What is Cobalt?
Cobalt is a metallic, ferromagnetic element, designated Co on the periodic table. Though not as well known as precious metals like gold, silver, or platinum, it has a remarkable white coloration to it and a superior strength that makes it very valuable for cobalt jewelry and other items. It is also very hard, highly ductile, and moderately malleable, as well as one of only three metals on Earth that are naturally magnetic.
The word “cobalt” comes from the word “kobold”, a German term describing a small, goblin-like creature said to haunt mines and other subterranean domains. Miners in the Harz Mountains took to giving this name to the poisonous rock they would often find. This rock was laced with arsenic and sulfur, and it would make those who were exposed to it very ill. However, it was later discovered that a valuable metal could be extracted from these same rocks. Though this new metal lacked the harmful qualities of the raw material it came from, the name “cobalt” stuck.
Though the first known isolation of cobalt occurred in 1735, it has evidently been used since ancient times in the creation of jewelry and artwork. Small amounts of cobalt can be found in the glass, ceramics, and glazes of ancient Egyptian, Persian, and Chinese artifacts, which accounts for the beautiful blue coloration found therein.
Cobalt is highly rare, with a 0.001 percent occurrence in the Earth’s crust. A majority of the world’s cobalt comes from the Democratic Republic of the Congo, followed by China, Finland, Zambia, and Australia. Most of it is derived in trace quantities from mining operations devoted to different metals, particularly copper and nickel, though it can also be found in meteoric metals.
In addition to its use in cobalt jewelry and decorative items, the metal is also in high demand for medical applications and lithium batteries.
Cobalt jewelry is a great alternative to jewelry made from platinum, white gold, or similar precious metals.
When cobalt is used in jewelry, it generally comes in the form of cobalt chrome. This is an alloy that consists largely of cobalt and chromium, with trace amounts of other metals mixed in. Though not pure cobalt, the alloy retains much of the metal’s more desirable qualities, which include its strength, appearance, hypoallergenic properties, and affordability.
Cobalt is a very hard metal, ranking a five on the Mohs Scale of Mineral Hardness. This puts it high above gold and silver, which rank between 2.5 and 3. Even platinum only ranks between 4 and 4.5. Combined with the metal’s high level of ductility and moderate malleability, this makes cobalt jewelry extremely shatterproof, scratch-resistant, and crack-resistant.
Jewelry made from cobalt chrome has the same lustrous white appearance of platinum or white gold. Also, while white gold will gradually lose its white coloration and need to be re-finished, cobalt chrome will retain its appearance for as long as you have the piece.

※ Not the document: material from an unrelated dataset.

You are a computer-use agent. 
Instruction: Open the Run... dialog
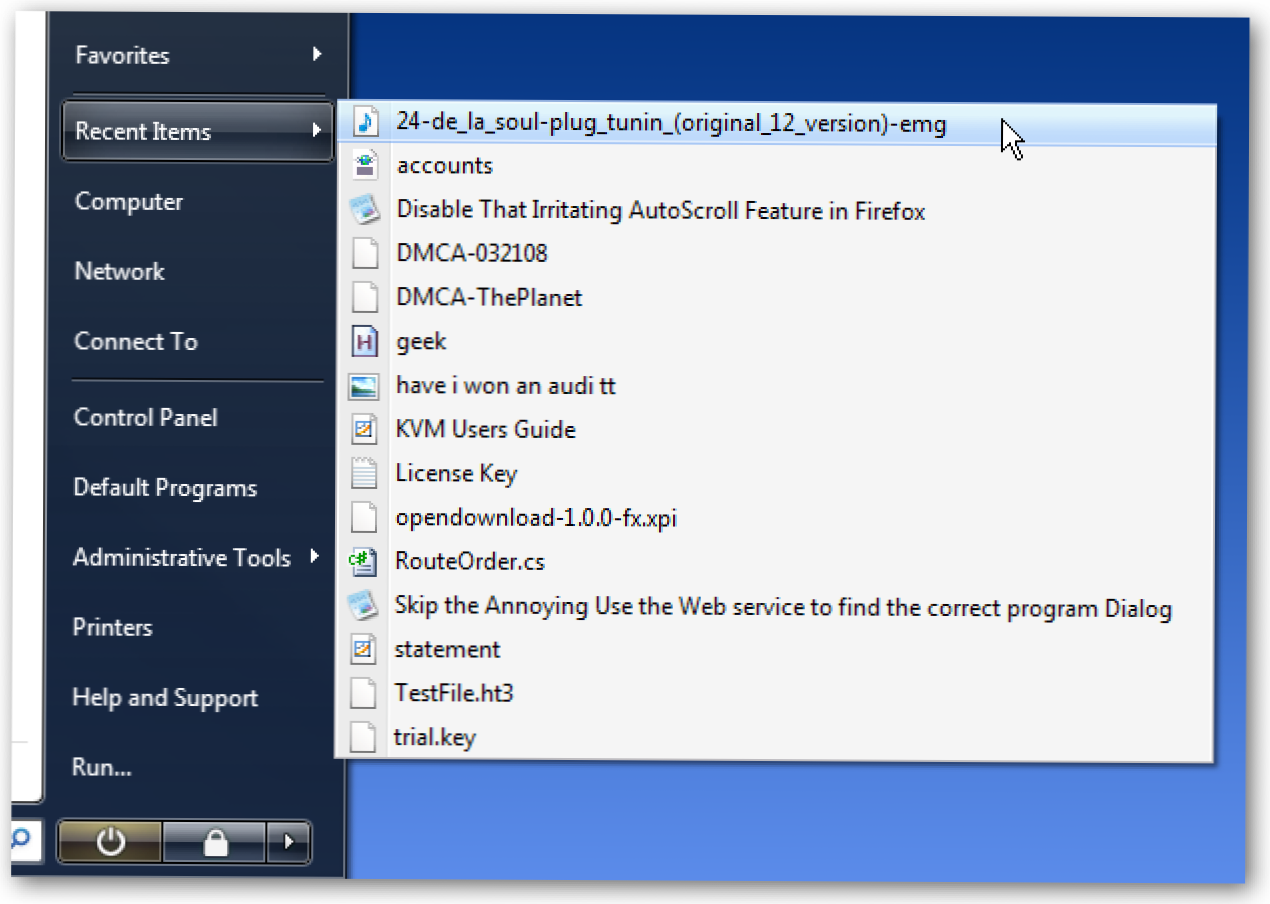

Compared to other alternative metals, cobalt chrome has a superior whiteness over both tungsten and titanium.
Can you be allergic to cobalt?
Cobalt has been used for decades to create medical implants. This is because it is highly compatible with the human body. This is good news for the many people who have an allergic reaction to the nickel or other elements found in certain gold and silver rings.
In spite of cobalt’s rarity and superior properties, you can generally expect cobalt jewelry to be much more affordable than equivalent pieces made from platinum or white gold. Though the specific price difference is going to be dependent upon many factors, you may be able to find cobalt chrome pieces at less than half the cost of a similar precious metal piece.